►
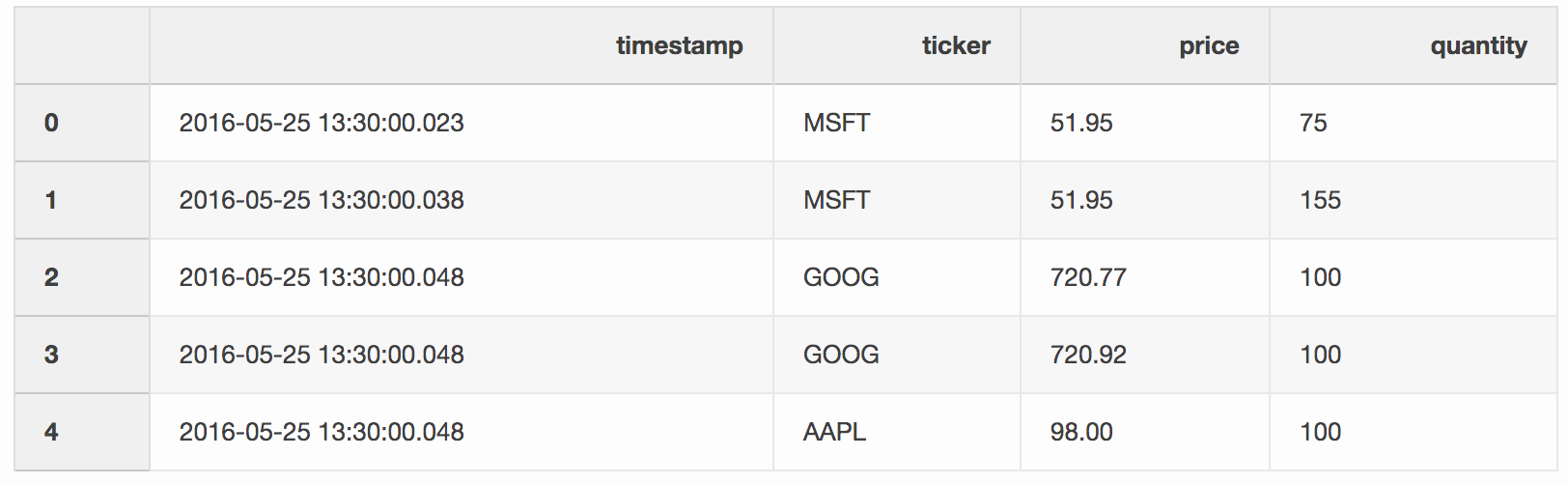
Task: Click the ticker column header
Action: 955,45
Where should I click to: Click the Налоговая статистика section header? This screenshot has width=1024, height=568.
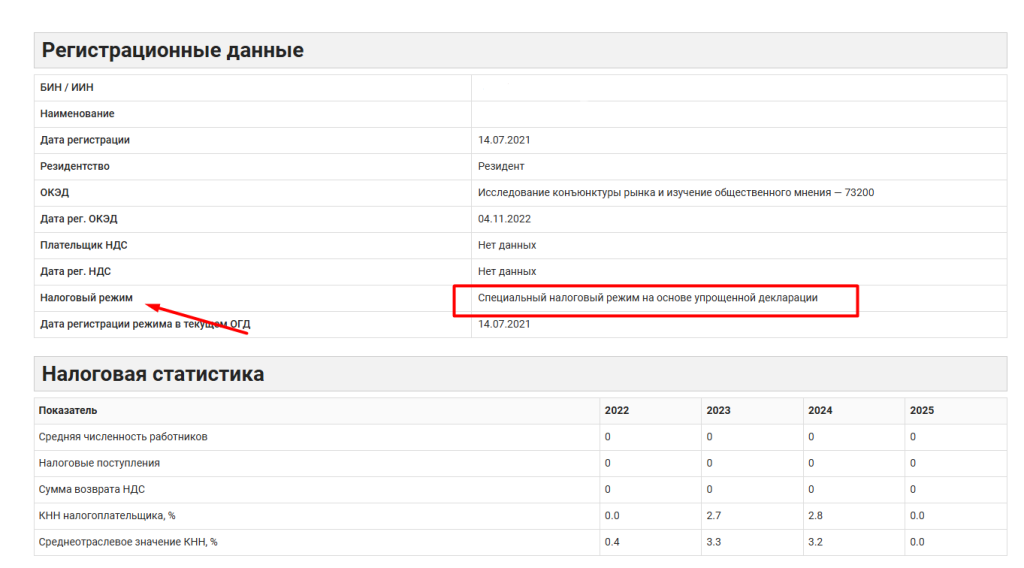152,374
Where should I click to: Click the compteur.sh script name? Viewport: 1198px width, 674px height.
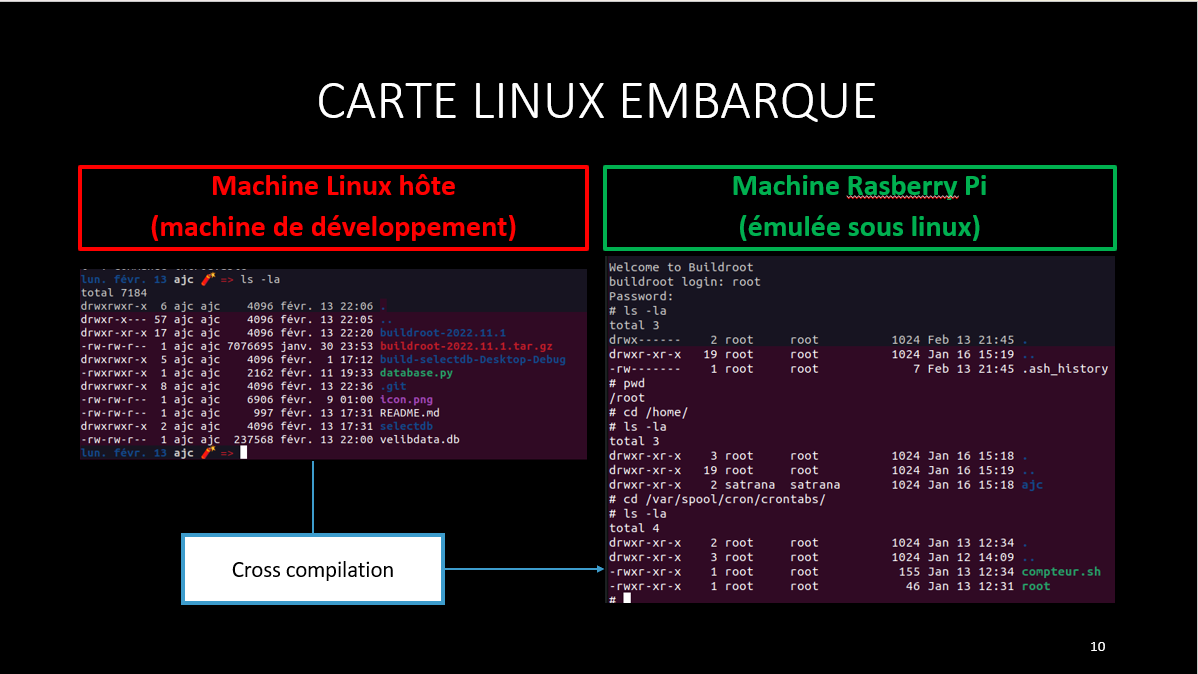pyautogui.click(x=1061, y=572)
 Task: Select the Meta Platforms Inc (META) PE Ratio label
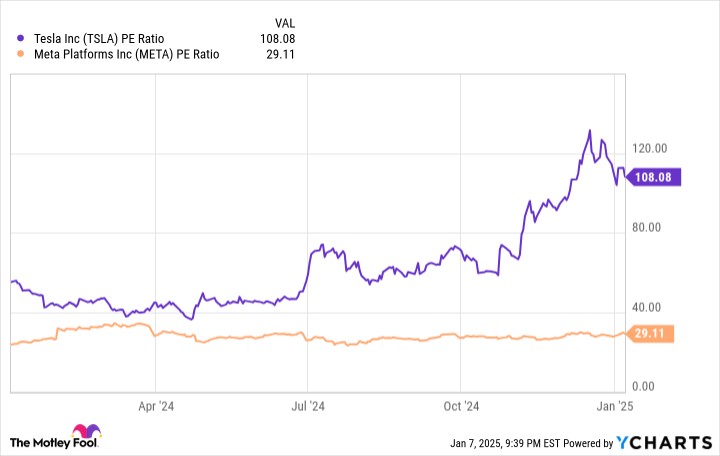(127, 54)
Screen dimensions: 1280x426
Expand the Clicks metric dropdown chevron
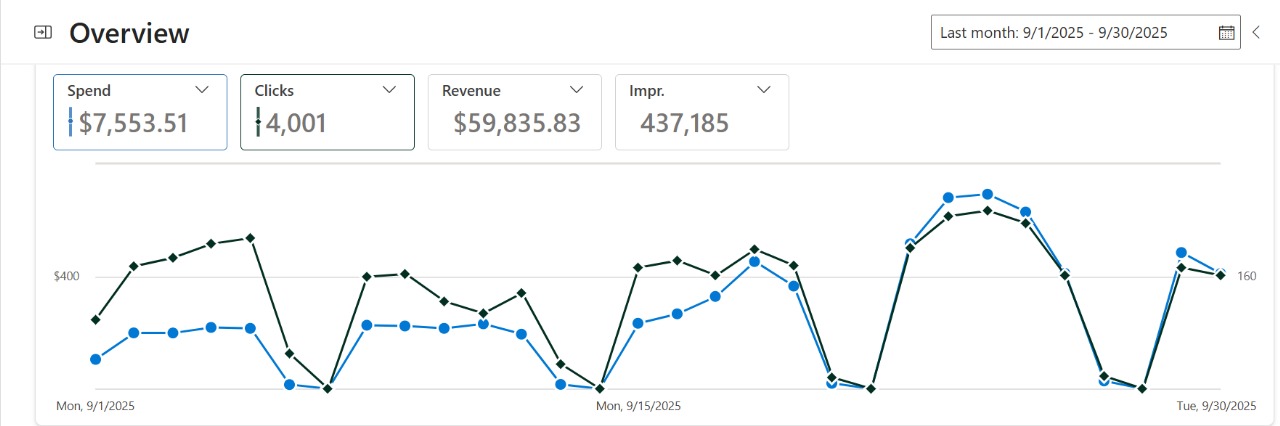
◄
* _What you have to do_: Starting with the line containing "Where should I click to: Click the compteur.sh" and ending with the last line of the records above, write out each line exactly; no pictures.

* _Finished task_:
Where should I click to: Click the compteur.sh script name? Viewport: 1198px width, 674px height.
pyautogui.click(x=1061, y=572)
 Task: Select the Meta Platforms Inc (META) PE Ratio label
(127, 54)
Screen dimensions: 1280x426
Expand the Clicks metric dropdown chevron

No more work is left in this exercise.